Baca juga: Ini 7 BUMN yang Disasar Erick Thohir dalam Sebulan

Menteri Pendayagunaan BUMN saat itu, Tanri Abeng, sampai turun gunung mencurahkan banyak perhatian supaya perusahaan negara itu jadi prioritas pertama untuk diselamatkan.

Tunjuk Robby Djohan jadi dirut

Langkah pertama yang dilakukannya ialah menunjuk Robby Djohan di pucuk pimpinan Garuda.

"Begitu saya duduk di sini, langsung saya tahu bahwa Garuda Indonesia harus diberi prioritas utama dari BUMN-BUMN lain. Kalau tidak, Garuda akan kolaps. Mungkin tiga atau empat bulan," tutur Tanri Abeng saat itu.

Hingga Agustus 1998, utang Garuda tercatat masih Rp 828 miliar ditambah 377 juta dollar AS kepada 50 bank pemerintah dan asing. Bila kurs dollar Rp 10.000, berarti total utangnya sekitar Rp 4,6 triliun.

Adapun piutangnya hanya Rp 2,7 triliun, berasal dari piutang agen/tiket, allowance para vendor, dan penggunaan jasa Garuda Maintenance Facility (GMF).

Baca juga: Penyelundupan Harley, Erick Thohir Pecat 5 Direksi Garuda Indonesia

Keadaan jadi lebih gawat lagi mengingat sebagian besar pengeluaran dan investasi jangka panjang dibiayai dengan pinjaman jangka pendek. Dari utang tersebut, hanya Rp 346 miliar dan 53 juta dollar AS yang tercatat sebagai utang jangka panjang Garuda.

BUMN ini harus gali lubang tutup lubang mencari utang jangka panjang untuk menutupi utang jangka pendek. Namun, dalam kondisi ketika krisis kepercayaan dipertanyakan, sulit kiranya untuk memperoleh utang yang dicari tersebut.

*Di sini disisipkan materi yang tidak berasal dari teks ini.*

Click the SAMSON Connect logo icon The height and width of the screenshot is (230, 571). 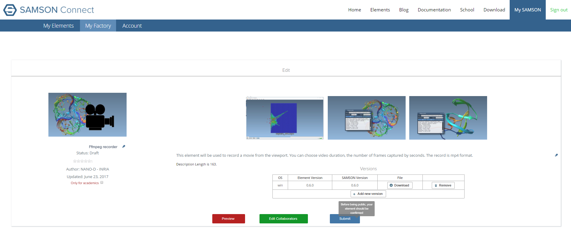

Terkejut Garuda untung Rp 200 miliar

Kendati dalam kondisi yang sangat sakit, Robby Djohan secara mengejutkkan bisa memperbaiki kinerja Garuda setelah genap tiga bulan mengambil alih kepemimpinan.

Dalam laporan yang dirilis, Garuda Indonesia pada Agustus bisa meraup laba Rp 200 miliar.

Banyak yang tidak percaya mengingat selama bertahun-tahun BUMN ini terkenal selalu merugi.

"Untung! "Uangnya benar ada, bukan rekayasa," kata Robby ketika ditemui di ruang kerjanya menanggapi respons sumir publik saat ini.

Baca juga: Seludupkan Harley dan Brompton, Garuda Harus Bayar Sanksi Rp 100 Juta

Robby menjelaskan, perolehan laba tersebut sebenarnya bukan hal istimewa. Sebab, pada bulan peak season Agustus-September, umumnya Garuda Indonesia memang selalu untung dari penerbangan internasional.

Rata-rata pada bulan peak season itu, load factor Garuda mencapai 87 persen dibandingkan dengan 55-60 persen pada bulan-bulan lain.

Dari pendapatan jalur internasional kedua bulan tersebut, bila dikurskan dengan nilai dollar yang sedang meroket (waktu itu), laba Garuda memang jadi lumayan besar sampai Rp 200 miliar.

Namun, diingatkan pada bulan low season, load factor Garuda hanya berkisar 40-55 persen sehingga angka musim peak season bukanlah patokan. Diakuinya bahwa dirinya bukanlah pesulap yang dapat mengubah Garuda langsung meraup untung seketika.

"Namun, sekarang Garuda sudah enak, sudah gampang. Enggak ada lagi KKN keluarga Soeharto segala itu," lanjut Robby di tengah acara penyerahan enam pesawat baru Boeing 737-300/-500 pada 2 Januari 1999.

Lanjut dia, fungsi manajemen bisa berjalan dengan benar. Program golden handshakes (pensiun dini) pun berjalan dengan lancar sehingga perumahan tahap pertama 1.596 tenaga kerja, dengan total pesangon Rp 110 miliar berlangsung mulus.

Estafet dirut ke Abdul Gani

Setelah kondisi Garuda mulai perlahan membaik, posisi dirut beralih mulus kepada Abdul Gani, yang tentunya dengan persetujuan Tanri Abeng.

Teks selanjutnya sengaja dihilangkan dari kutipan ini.